### PROBLEM REQUIREMENTS
Would you please repeat exactly the entries below, starting at the line with "Given: Mute the video track" and ending at the line with "Given: Open the hotel savings info icon", and nothing outside that range? Leave out the pictures.

[Stored data entries]

- Opening Delimiter -

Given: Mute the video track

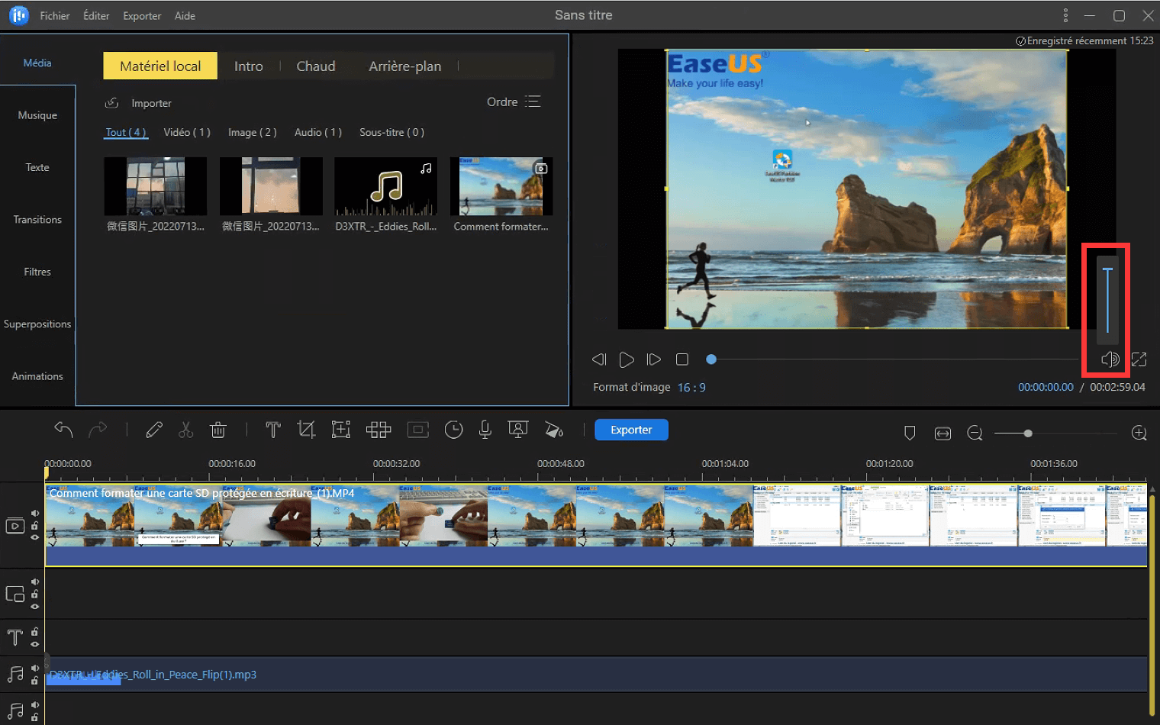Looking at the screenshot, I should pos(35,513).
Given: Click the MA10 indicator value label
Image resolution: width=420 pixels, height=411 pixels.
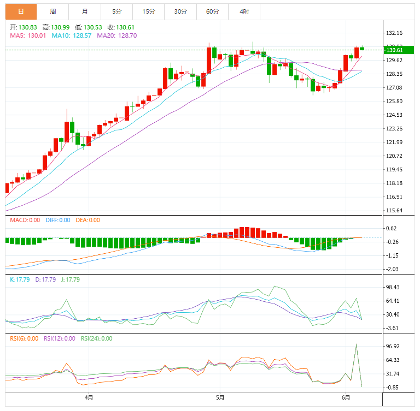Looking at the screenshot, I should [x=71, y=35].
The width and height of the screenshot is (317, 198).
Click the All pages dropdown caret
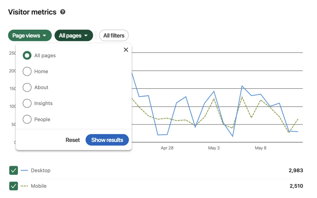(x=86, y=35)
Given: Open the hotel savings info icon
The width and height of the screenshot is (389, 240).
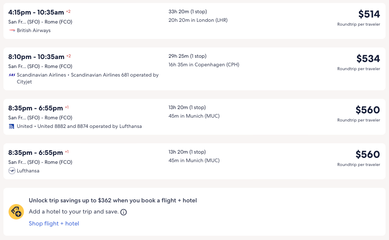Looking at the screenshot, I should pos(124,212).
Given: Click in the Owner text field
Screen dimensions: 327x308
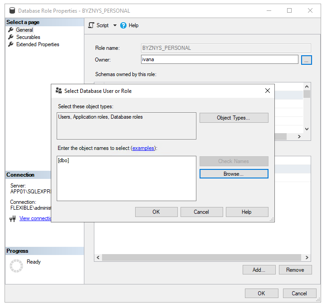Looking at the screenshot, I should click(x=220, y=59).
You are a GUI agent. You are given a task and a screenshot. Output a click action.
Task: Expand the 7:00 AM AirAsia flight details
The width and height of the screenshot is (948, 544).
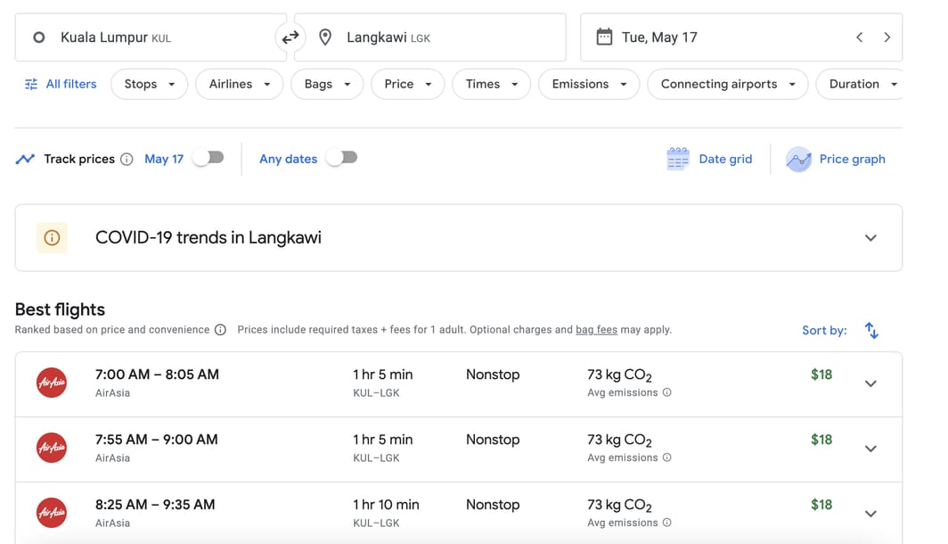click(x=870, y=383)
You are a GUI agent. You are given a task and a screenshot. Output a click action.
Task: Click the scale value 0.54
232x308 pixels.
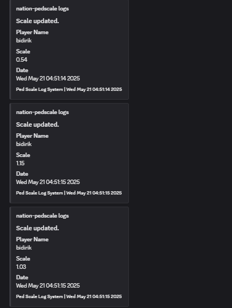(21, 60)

- Closing Delimiter -
- Opening Delimiter -

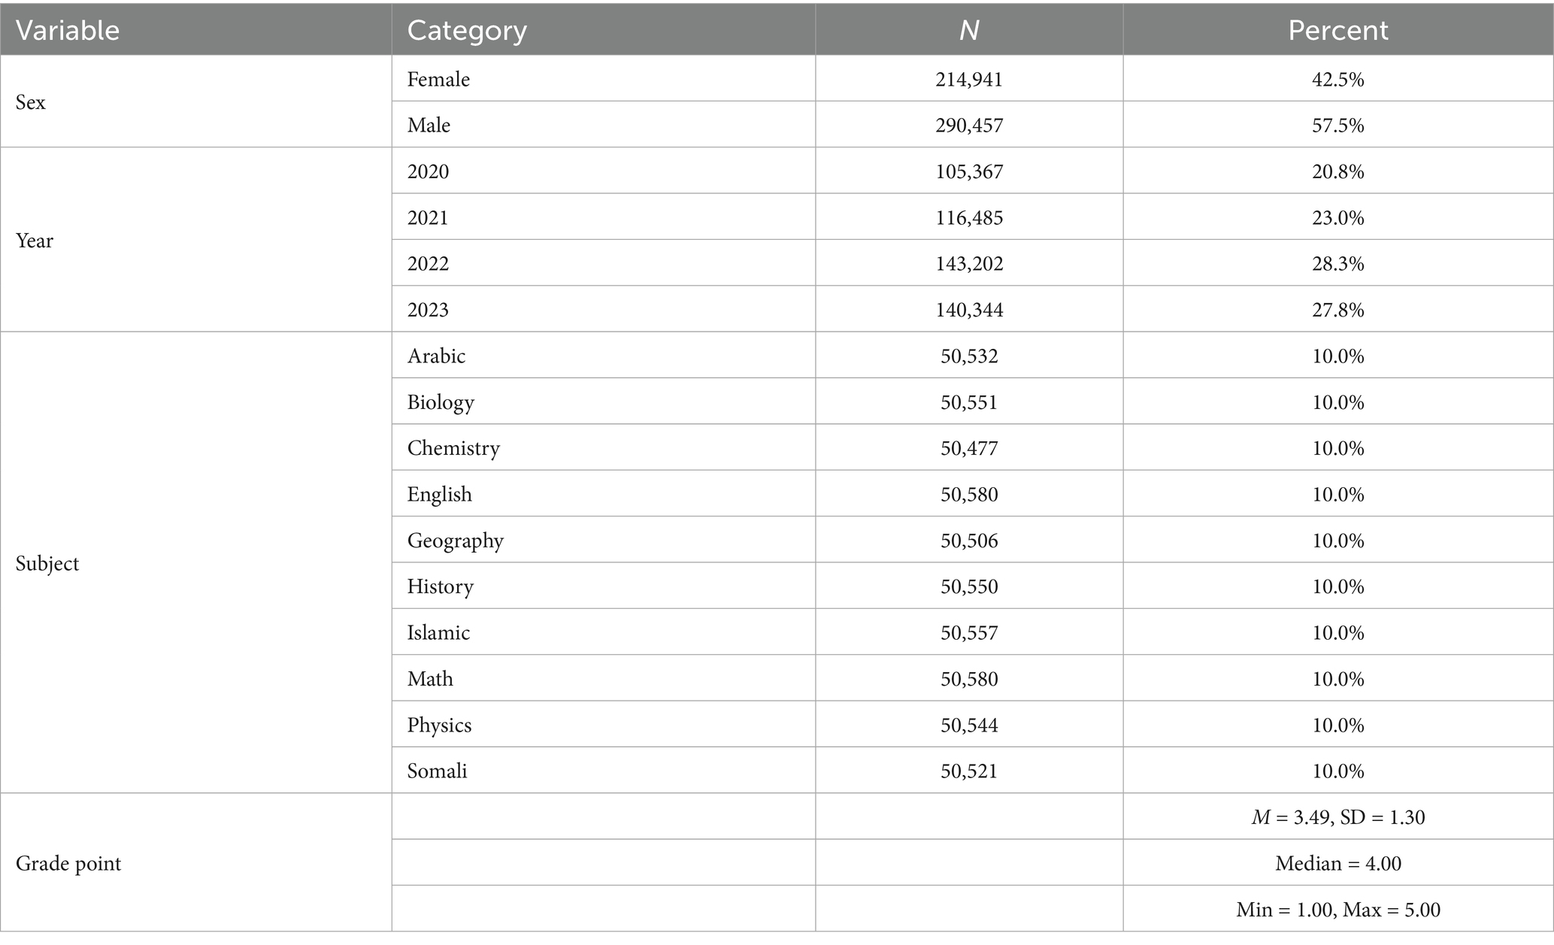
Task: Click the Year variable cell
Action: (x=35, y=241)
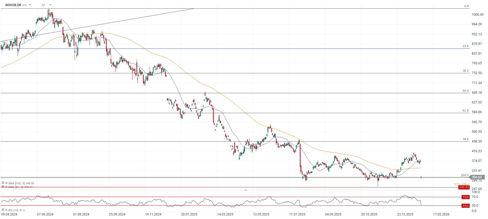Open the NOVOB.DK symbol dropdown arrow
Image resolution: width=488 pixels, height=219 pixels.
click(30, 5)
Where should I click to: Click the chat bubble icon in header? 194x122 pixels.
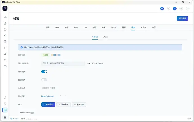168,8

- Closing Delimiter -

### EXERCISE SOLUTION
Given: Mute the video track

Looking at the screenshot, I should pos(35,513).
Given: Click the MA10 indicator value label
Image resolution: width=420 pixels, height=411 pixels.
Looking at the screenshot, I should [x=71, y=35].
The width and height of the screenshot is (317, 198).
Click the All pages dropdown caret
(x=86, y=35)
Given: Open the hotel savings info icon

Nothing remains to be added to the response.